Die Freiheit, Gottesdienste zu besuchen, wurde zunehmend erweitert. Wir haben dies mit Freude wahrgenommen und es als unsere Aufgabe gesehen, uns für die jungen Menschen in der Gemeinde zu engagieren. In dieser Zeit haben wir einen Jugendchor ins Leben gerufen, was uns als Ehepaar große Freude bereitete.

Der Herr hat uns das Geschenk von 8 Kindern gemacht, jedes einzelne war wirklich ein Segen. Dies wurde mir in den letzten Jahren besonders deutlich und ich empfand mein größtes Glück, wenn alle Kinder mit ihren Familien zusammen waren und wir als Großfamilie vereint waren.

Ein einschneidendes Erlebnis war im Jahr 1986 der tragische Verlust unseres Sohnes Andrej, der im Alter von 7 Jahren im Fluss ertrank. „Von der Erde reiß mich los, mache meinen Glauben groß.“, war mein Gebet in dieser schweren Zeit. Der starke Zusammenhalt in unserer Familie half dabei, diese schmerzhafte Wunde zu akzeptieren. Auch meine liebe Schwester Maria bot mir stets ihre Schulter an. Über all die Jahre meines Erwachsenenlebens war sie meine beste Freundin, meine Unterstützung in schwierigen Zeiten und eine verlässliche Gebetspartnerin.

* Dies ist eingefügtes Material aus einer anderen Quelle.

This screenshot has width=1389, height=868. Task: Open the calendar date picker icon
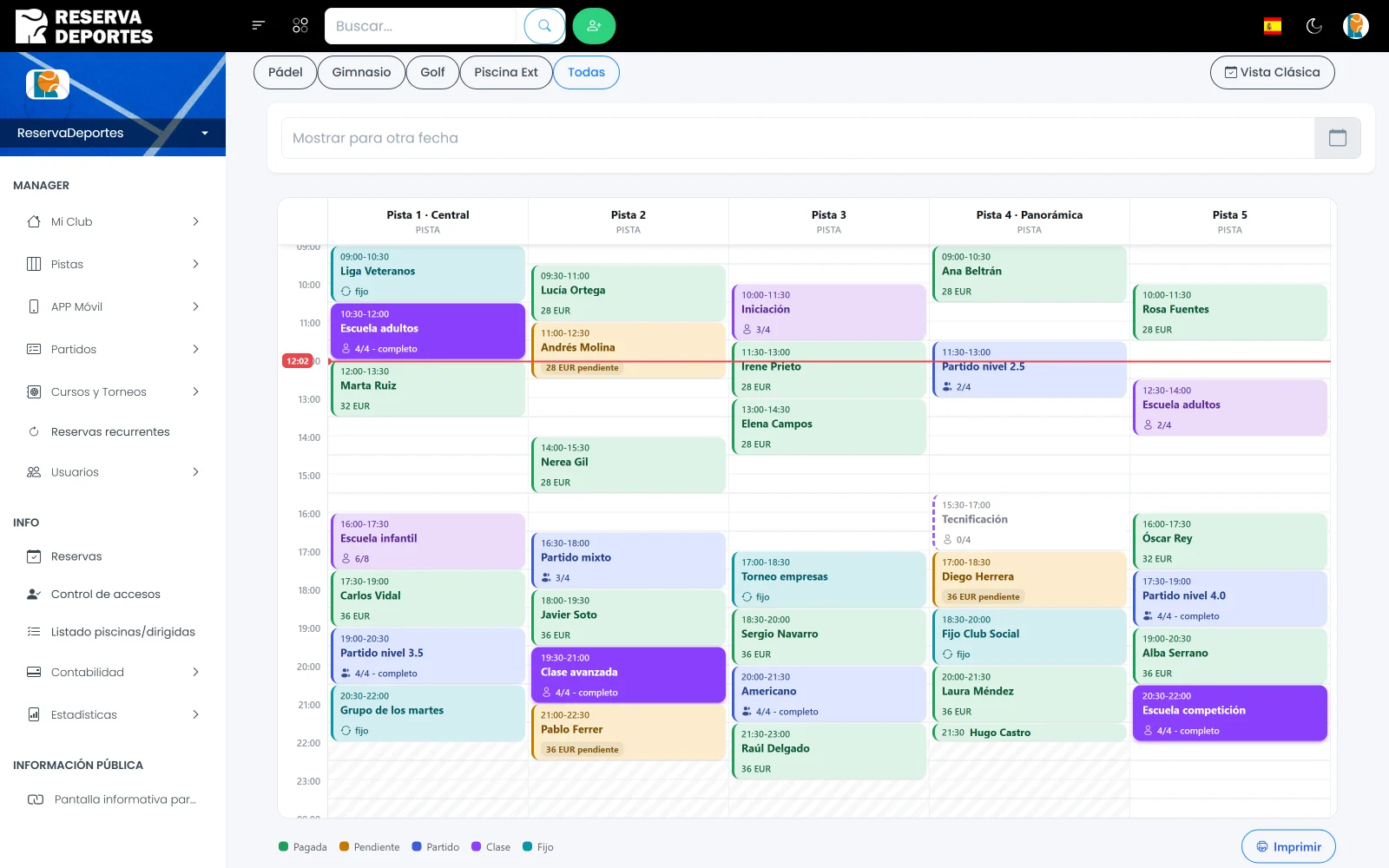(x=1338, y=138)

Im Dezember 1988 trafen wir die schwierige Entscheidung, nach Deutschland auszuwandern. Dies stellte eine Zerreißprobe dar, da Johann mit seiner Familie sowie Maria und Viktor vorerst zurückblieben. Mit viel Einsatz und Gebet gelang es uns schließlich im Jahr 1994, die Familie wieder zu vereinen, als auch Viktor mit seiner Familie ausreisen konnte.

Nachdem wir 1999 das Rentenalter erreicht hatten, wurden die Kinder und Enkelkinder zu unserem neuen Mittelpunkt. Sie besuchten uns gerne, und unser Zuhause war erfüllt von ihrer Liebe.

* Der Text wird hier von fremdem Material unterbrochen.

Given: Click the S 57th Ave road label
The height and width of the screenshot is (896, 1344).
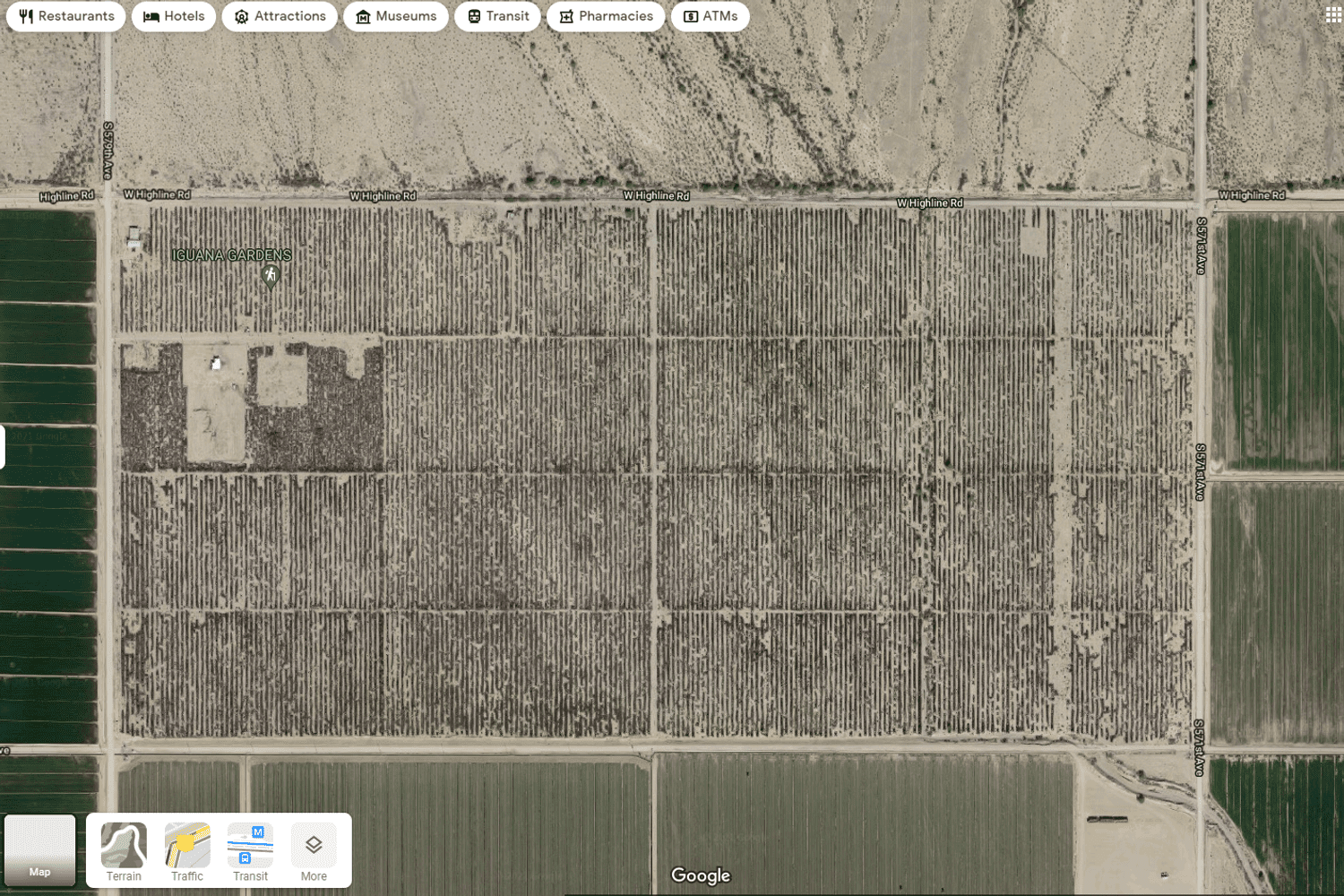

Im Jahr 2019 erlitt mein Mann einen schweren Schlaganfall und benötigte aufwendige Pflege, die die Pflegeeinrichtung Haus Tabor übernahm. Im Jahr 2021 konnte ich im selben Gebäude eine Wohnung mieten, was es uns ermöglichte, wieder viel Zeit miteinander zu verbringen. Ich unterstützte ihn beim Essen, nahm ihn mit dem Rollstuhl mit in meine Wohnung oder auf die Terrasse und er genoss es bis zum Schluss, wenn ich ihm auf dem Flügel oder dem Klavier vorspielte. Wir sind sehr dankbar für diese kostbare Zeit.

Seit dem Sommer 2023, als ihr Mann verstarb, musste Susanne Peters aufgrund eingeschränkter Herztätigkeit wiederholt ins Krankenhaus. Mit bewundernswerter Stärke kämpfte sie gegen die gesundheitlichen Herausforderungen an. In den letzten Wochen sagte sie: „Ich will nicht sterben, es geht mir so gut mit euch.“ Ihre Aufgabe, für ihre Kinder zu beten, empfand sie als noch nicht erfüllt und ihre Frage lautete: „Wer wird für meine Kinder beten?“ Trotzdem hat der himmlische Vater sie nach einer sehr schweren Zeit des Abschieds zu sich genommen. Susanne Peters ist am 17. Februar im Alter von 84 Jahren, 6 Monaten und 9 Tagen heimgegangen. Sie hinterlässt sieben Kinder mit ihren Familien in tiefer Trauer.